2) Wang X, Li ZT, Yan Y, Lin P, Tang W, Hasler D, Meduri R, Li Y, Hua MM, Qi HT, Lin DH, Shi HJ, Hui J, Li J, Li D, Yang JH, Lin J, Meister G, Fischer U, Liu MF*. LARP7-Mediated U6 snRNA Modification Ensures Splicing Fidelity and Spermatogenesis in Mice. Mol Cell, 2020, 77:999-1013.

3) Dai P, Wang X, Gou LT, Li ZT, Wen Z, Chen ZG, Hua MM, Zhong A, Wang L, Su H, Wan H, Qian K, Liao L, Li J, Tian B, Li D, Fu XD, Shi HJ*, Zhou Y*, Liu MF*. Translation-Activating Function of MIWI/piRNA during Mouse Spermiogenesis. Cell, 2019, 179:1566-1581.

4) Gou LT, Kang JY, Dai P, Wang X, Li F, Zhao S, Zhang M, Hua MM, Lu Y, Zhu Y, Li Z, Chen H, Wu LG, Li D, Fu XD, Li J, Shi HJ*, Liu MF*. Ubiquitination-deficient Mutations in Human Piwi Cause Male Infertility by Impairing Histone-to-Protamine Exchange during Spermiogenesis. Cell (2017), 169:1090-1104.

5) Zhao S, Gou LT, Zhang M, Zu LD, Hua MM, Hua Y, Shi HJ, Li Y, Li JS, Li DS, Wang ED*, Liu MF*. piRNA-triggered MIWI ubiquitination and removal by APC/C in late spermatogenesis. Dev Cell (2013), 24: 13-25.

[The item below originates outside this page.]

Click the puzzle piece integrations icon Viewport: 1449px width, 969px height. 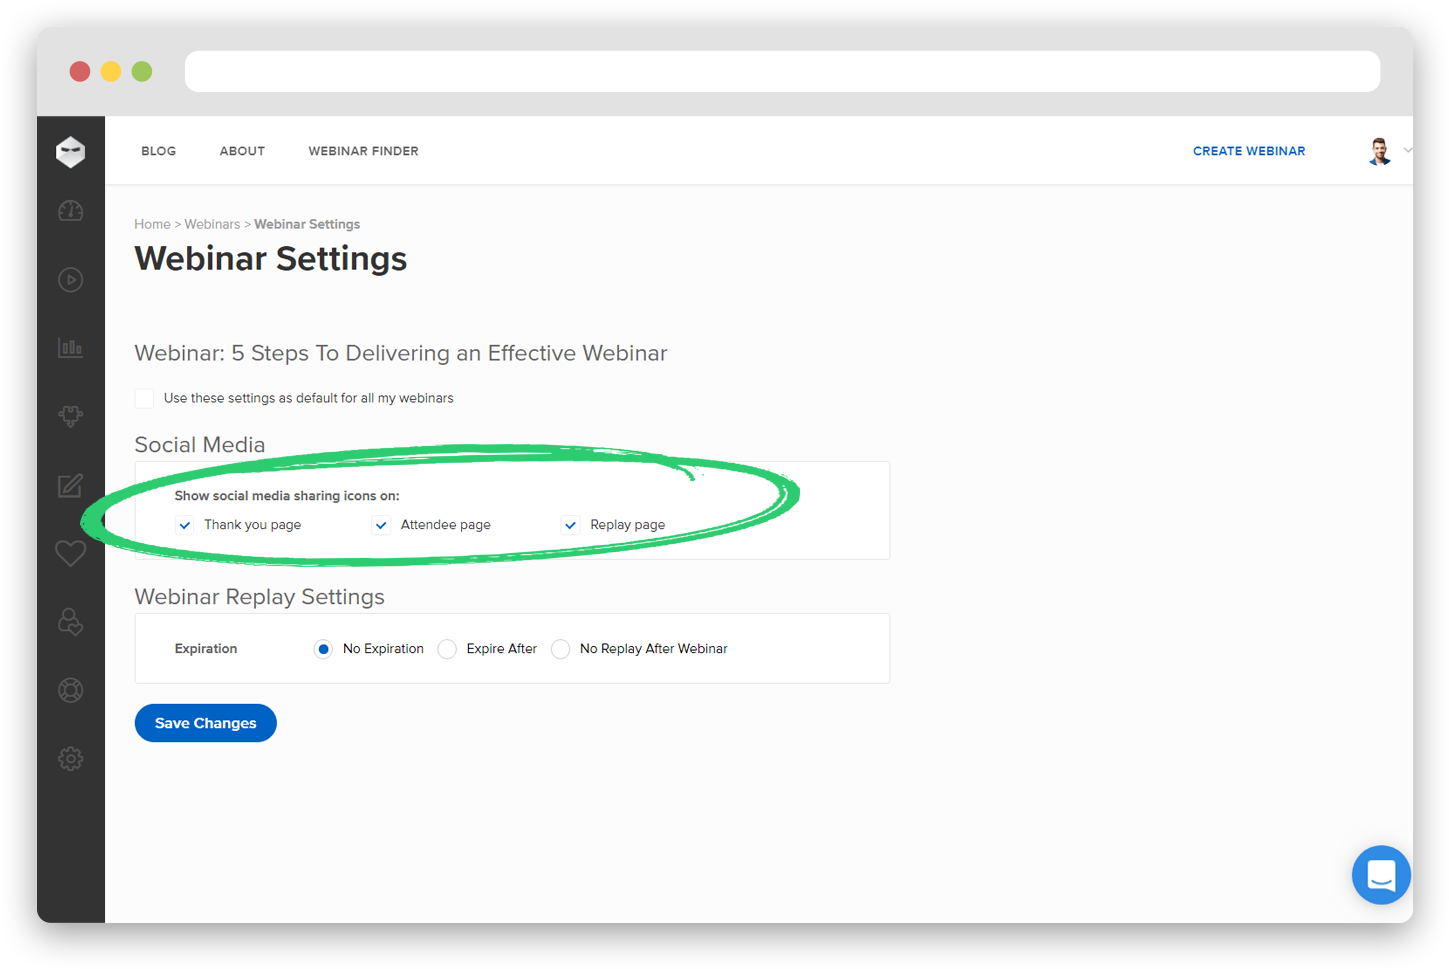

The roles of PIWI/piRNAs in gene expression and diseases

PIWI proteins and their interacting piRNAs are specifically expressed in animal germlines and play essential roles during gametogenesis in animals. The primary function of PIWI/piRNAs are to silence transposable elements to protect the genome integrity in animal germlines, whereas they are also involved in regulating protein-coding genes in animal germ cells. In particular, we show that mouse PIWI (MIWI)piRNA plays a dual role in regulating target mRNAs in mouse spermatids through interacting with different co-factors, including translationally activating a subset of ARE-containing mRNAs in round spermatids and inducing massive mRNA degradation in late spermatids. By sequencing human Piwi (Hiwi), we identified multiple Hiwi mutations in infertile patients and further demonstrated that such mutations play causative roles in male infertility, indicating Piwi as a factor in human infertility. Moreover, we reported that PIWI, which is aberrantly expressed in human tumors, functions as an oncoprotein in a piRNA-independent manner in cancer cells.